By ERIC STEVICK
CATHCART — A year ago, as the year 2000 was fast approaching, the first of the cranes began to land in the Cathcart Elementary School library.
They came with wings out spread in all shades and sizes. Some bright, some subdued. Some with spots, some with stripes and some of iridescent hue.
The tiniest crane could fit inside a thimble.
All are in perpetual flight.
Robyn Tapia, the Cathcart librarian, walks beneath the cranes — 2,000 in all — each day. Her library has become an origami aviary.
She enjoys their silent company because she knows the cranes come from the hands and hearts of Cathcart children. Within each is written a wish.
The cranes and their messages represent everything from the dreams of Martin Luther King Jr. to the idealistic hopes of childhood. Many simply wanted a gravely ill schoolmate to return from the hospital.
Tapia read "Tree of Cranes" by Allen Say and "Sadako and the Thousand Paper Cranes" by Eleanor Coerr to her students last year.
Sadako Sasaki was almost 2 when the atomic bomb was dropped on Hiroshima during World War II. Ten years later, she developed leukemia from the effects of radiation. As she lay sick, her closest friend reminded her of the Japanese legend that if she folded a thousand paper cranes, the gods might grant her wish to be well again.
After having folded 964, she died on October 25, 1955. Her friends folded the missing paper cranes. There is a statue and memorial in the Hiroshima Peace Park built in honor of Sadako Sasaki and other children who suffered from the dropping of the bomb. Engraved on the base are the words: "This is our cry, this is our prayer, peace in the world."

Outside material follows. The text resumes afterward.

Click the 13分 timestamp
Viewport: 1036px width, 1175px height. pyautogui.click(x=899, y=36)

The story of Sadako Sasaki touched the Cathcart children.
They wanted to do something. Literature had led to a lesson in life.
"What I liked about the cranes is it was not my idea," Tapia said. "It was a result from our discussions about the book."

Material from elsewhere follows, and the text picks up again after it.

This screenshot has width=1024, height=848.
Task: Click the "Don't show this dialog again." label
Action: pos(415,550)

Tapia compares the momentum generated from the story to a chain-link fence — one thought was connected to another, which connected to another and another.
Before she could teach the students how to fold paper cranes, Tapia had to learn herself. She consulted her daughter, a high school student. It was hardly a natural skill for Mom. She had to practice and practice and practice some more.
Then, she had to figure out how to explain the steps of paper folding in a manner entire classes of kids could understand. It would prove to be a little like trying to teach two dozen youngsters how to tie their shoes with verbal instructions only.
During the next few months, the students, mainly from the older grades, folded 2,000 paper cranes with special wishes written inside.
Youngsters took paper and folded at home, bringing back cranes by the sackful.
A parent volunteer helped Tapia hang the cranes from the ceiling with kite strings of varying lengths.
These days, Jesse Matthews, a Cathcart first-grader, searches for books about trucks and dinosaurs with only an inkling of understanding about the cranes over his head.
A year ago, when he was seriously ill at Children’s Hospital and Regional Medical Center, fellow students were furiously folding cranes in his behalf. Inside the cranes above him are the wishes he would get well.
And he did.
Eventually, the cranes will come down.
Tapia is researching the possibility of sending them to Japan, where paper cranes arrive from all over the world as a symbol and wish for peace.